# NEW FPGAs REVOLUTIONIZE DIGITAL DOWN CONVERTERS

Rodger Hosking (Pentek, Inc., Upper Saddle River, New Jersey, USA, rodger@pentek.com)

# ABSTRACT

Digital Down Converters (DDCs) represent a cornerstone technology in SDR communication system. Over the past several years, the tuning, data reduction and filtering functions associated with DDCs have shifted from ASIC implementations towards IP cores in FPGAs. This shift brings many critical advantages including architectural flexibility, higher precision processing, higher channel density, and lower power and cost per channel.

With the advent of each new higher performance FPGA family, these benefits grow. This article, through practical examples, explores some to the key advantages of implementing DDC designs in FPGAs and describes some of the situations when ASICs can still offer the best solution.

### **1. INTRODUCTION**

In the 1980s, when the first programmable DSP chips began appearing on the market, engineers quickly began designing boards and systems around these parts to replace the discrete registers, adders, state machines and logic of traditional digital signal processing hardware.

About ten years later, programmable RISC processors for workstations like the Intel i860 and Motorola PowerPC were found to perform quite well on DSP algorithms. Even though these chips were not aimed at the DSP embedded computing market, because their built-in floating-point ALUs and hardware multipliers, they were recruited as alternatives to native DSP chips and began appearing on embedded system boards.

Then at the turn of the century, the relatively sophisticated FPGA (field programmable gate array) emerged to replace more primitive programmable devices used for glue logic, state machines, and interface engines.
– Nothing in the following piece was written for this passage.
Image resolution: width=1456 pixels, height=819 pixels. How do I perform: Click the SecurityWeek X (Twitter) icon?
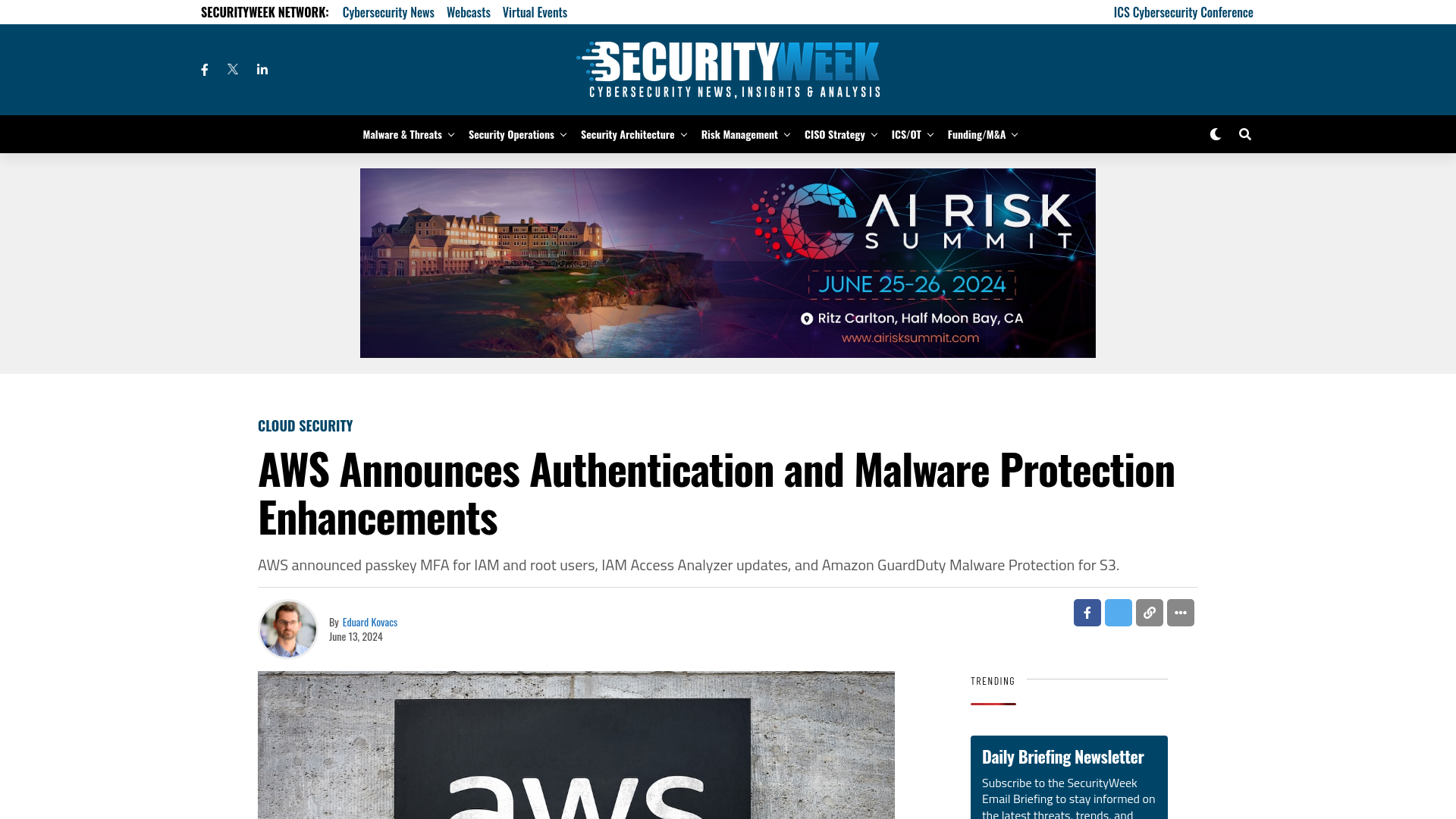(x=232, y=68)
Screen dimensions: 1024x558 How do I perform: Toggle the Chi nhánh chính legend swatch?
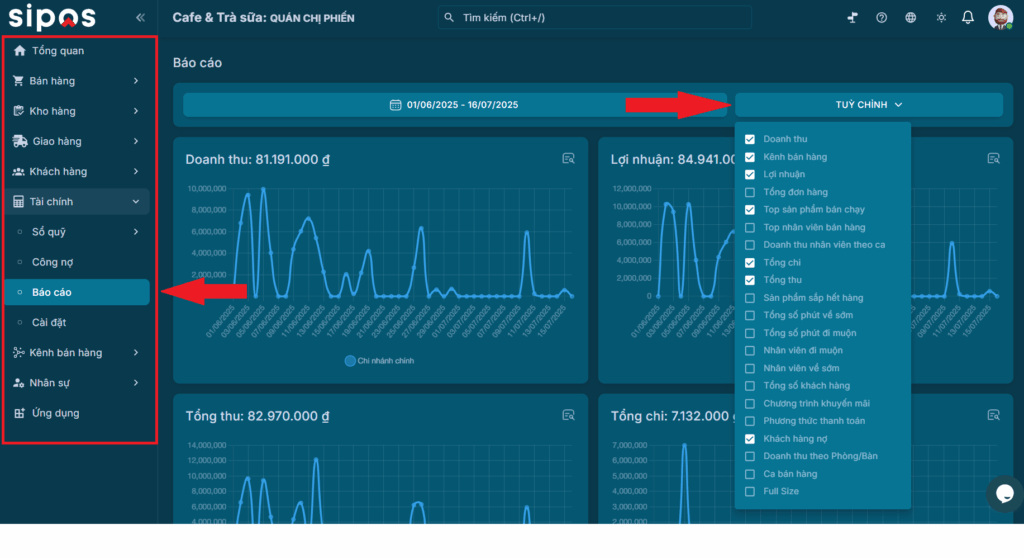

With a reasonable density of resources, FPGAs could now implement the ALUs, multipliers and logic functions essential for DSP. Once FPGA vendors became aware of this trend, they invested heavily in boosting DSP capabilities. As a result, FPGAs can now easily outperform DSP and RISC processors in many key benchmark algorithms.

But this performance comes at a price: FPGA algorithm development requires a completely different skill set and is

much more challenging than programming a DSP or RISC processor. To help overcome this, optimized IP cores with fully characterized performance are now available from many sources.

First, a review of current FPGA technology is in order, followed by a few IP core examples including design strategy, tradeoffs and benefits.

# 2. FPGAs: HORSEPOWER FOR SDR

Without exception, the latest device offerings from major FPGA vendors offer third generation DSP blocks. They include extended precision multiplier/accumulators, advanced arithmetic units, logic engines, and flexible memory structures that can be tailored into block memory, dual-port RAM, FIFO memory and shift registers.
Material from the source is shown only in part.